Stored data
========================================================================

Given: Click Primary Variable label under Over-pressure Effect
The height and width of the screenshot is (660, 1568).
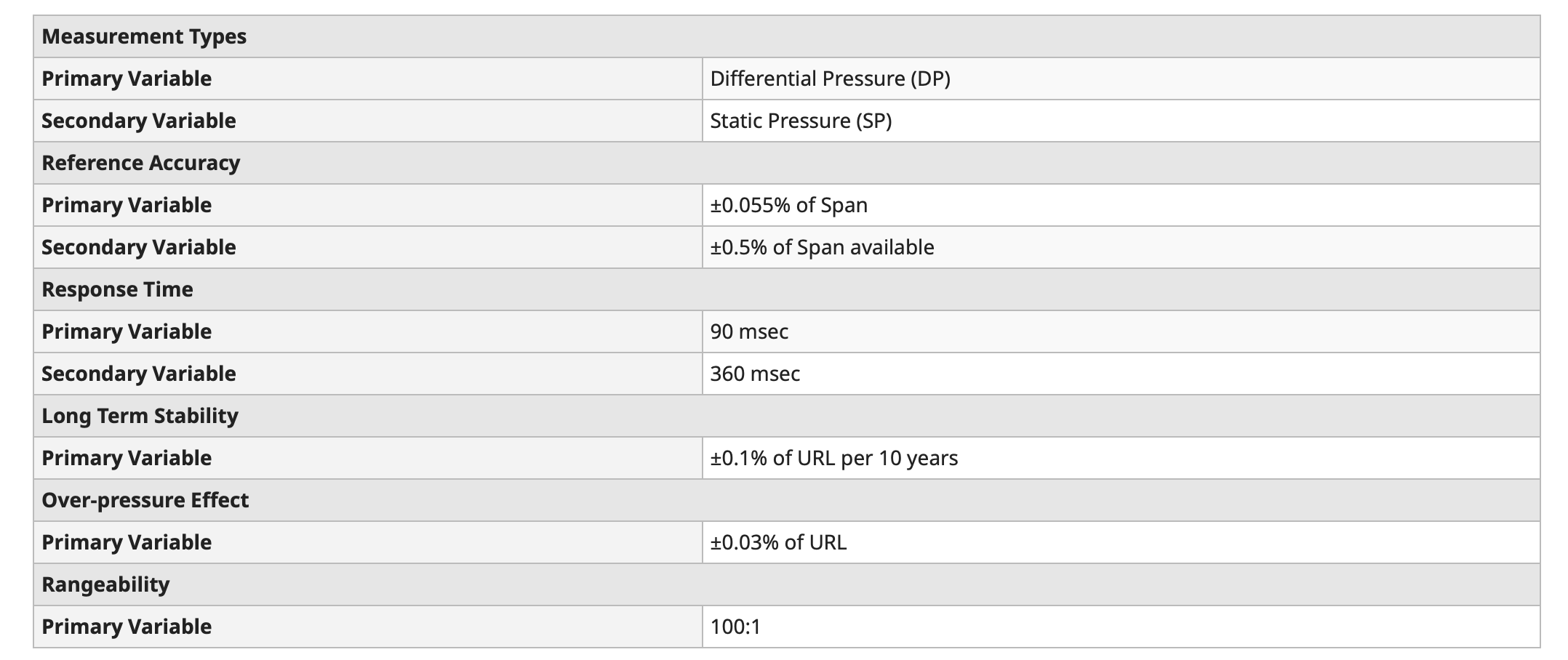Looking at the screenshot, I should click(x=127, y=542).
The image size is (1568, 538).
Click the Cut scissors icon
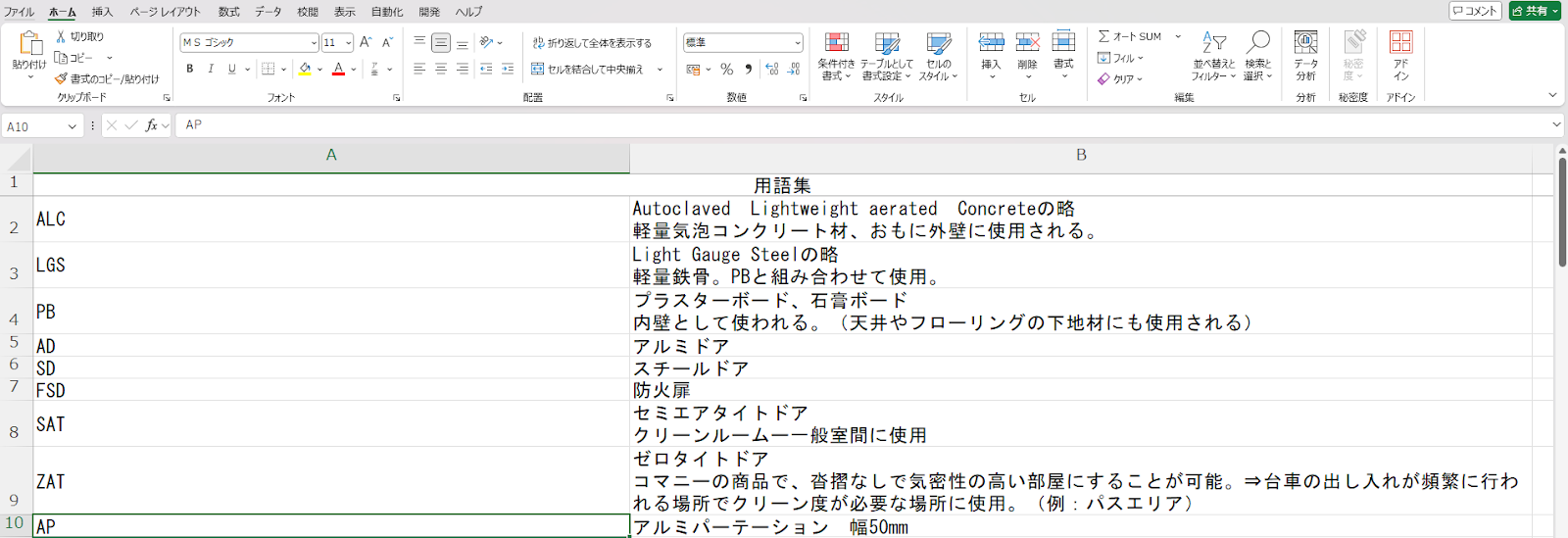pos(61,36)
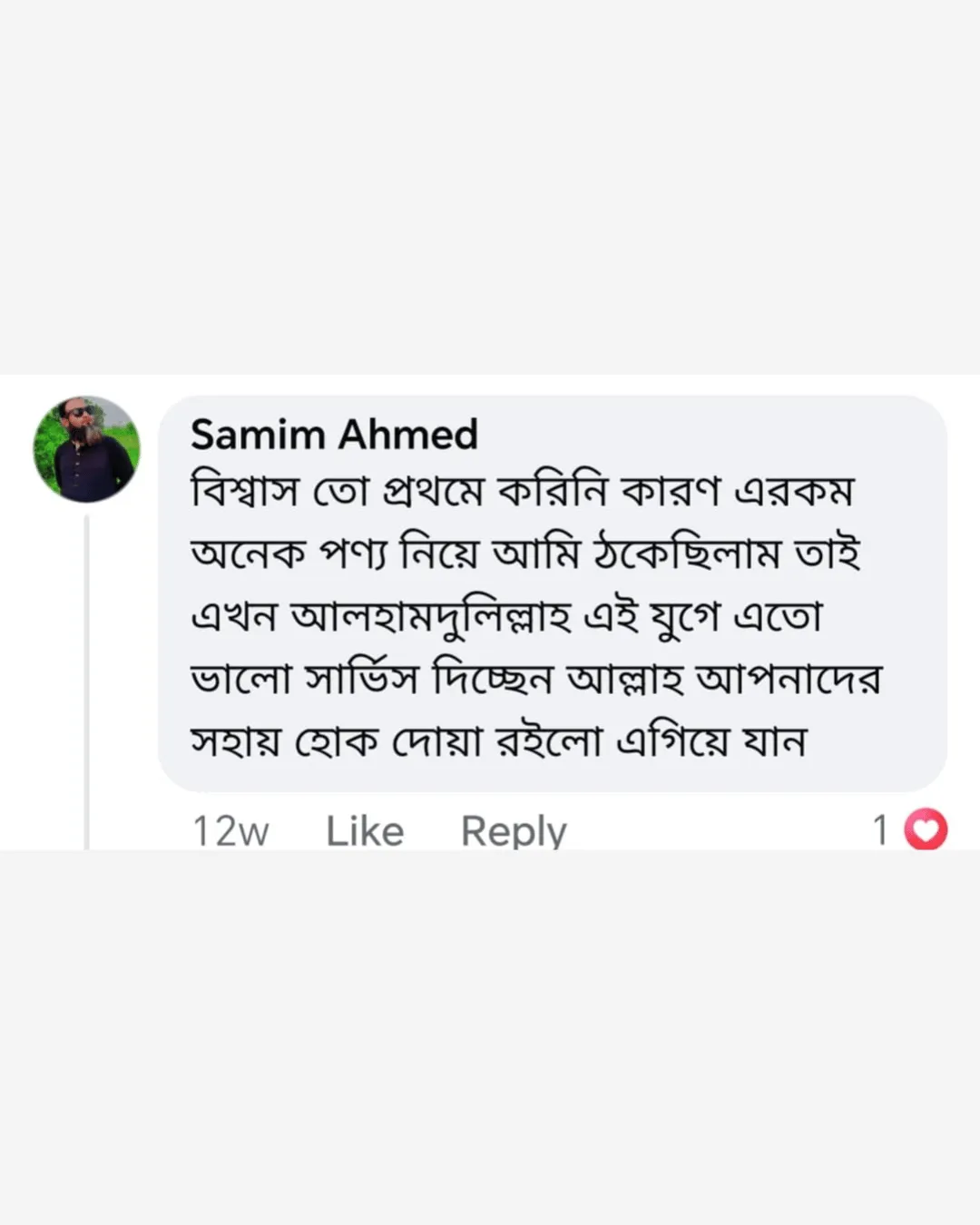Click the red heart reaction icon
This screenshot has height=1225, width=980.
pos(926,829)
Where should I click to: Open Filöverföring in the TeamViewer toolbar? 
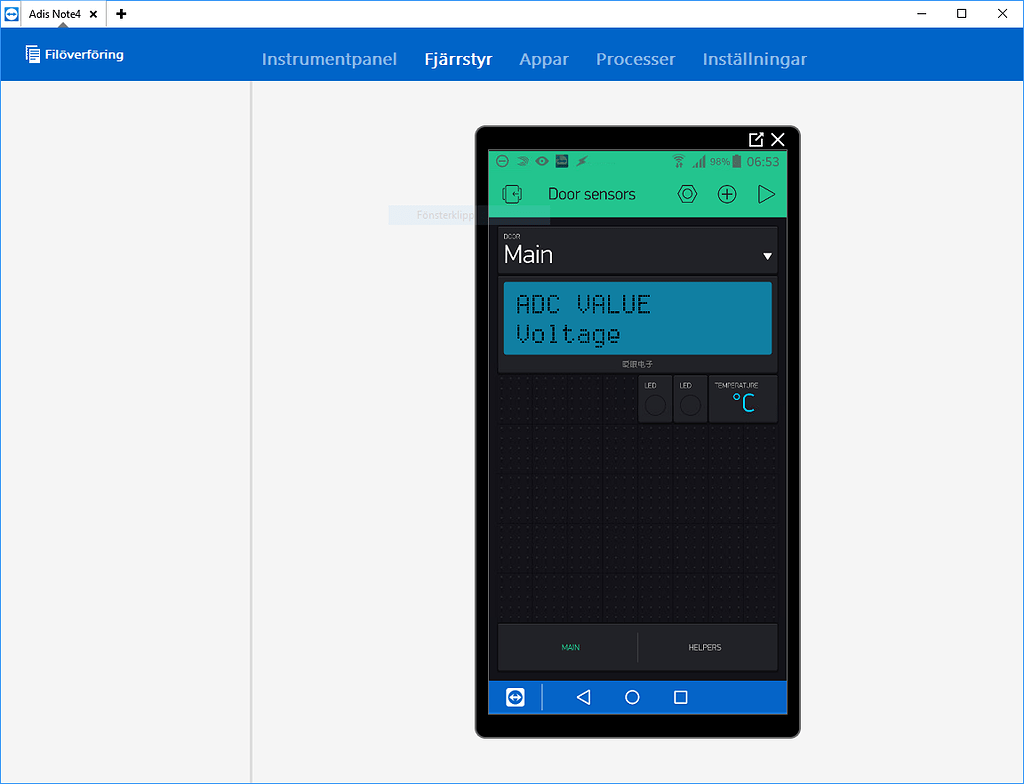click(74, 54)
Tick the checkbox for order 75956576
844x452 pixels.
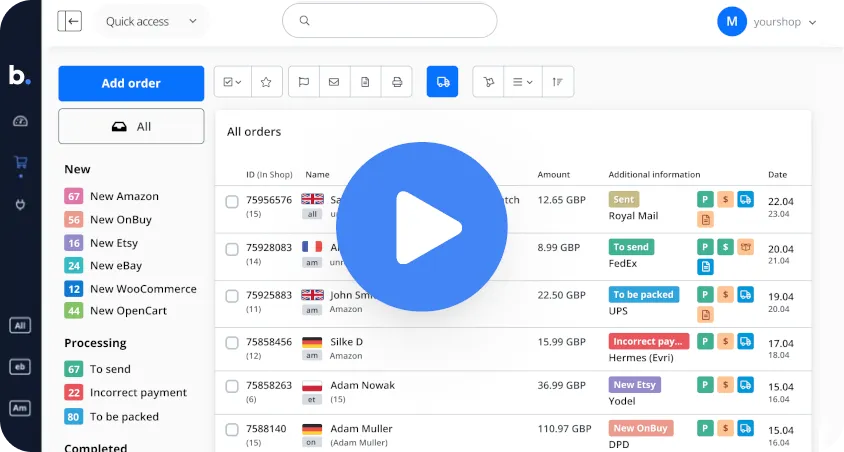coord(232,202)
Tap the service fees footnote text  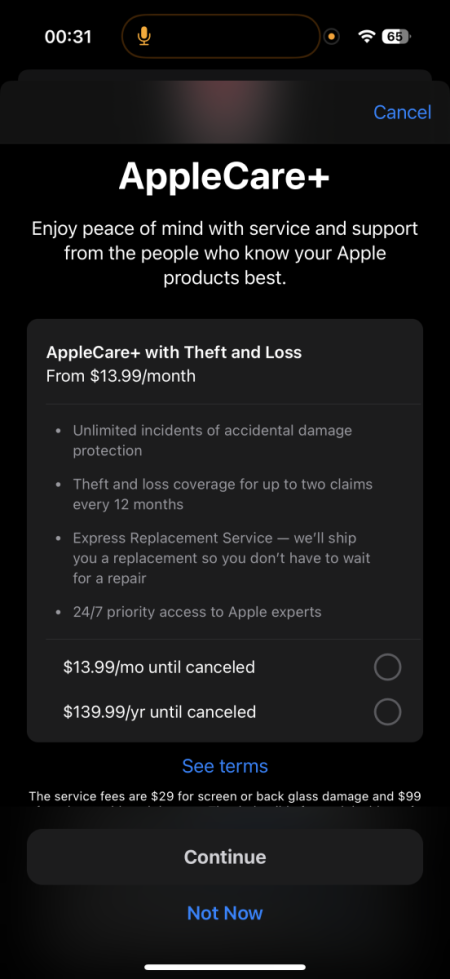225,799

========================================================================

What you give back must match the lines from the start of the records through the line that contains "The image size is (1568, 538).", exactly, with the pictures left out.

**Answer area:**
Given: Click Primary Variable label under Over-pressure Effect
The height and width of the screenshot is (660, 1568).
Looking at the screenshot, I should click(x=127, y=542).
The image size is (1568, 538).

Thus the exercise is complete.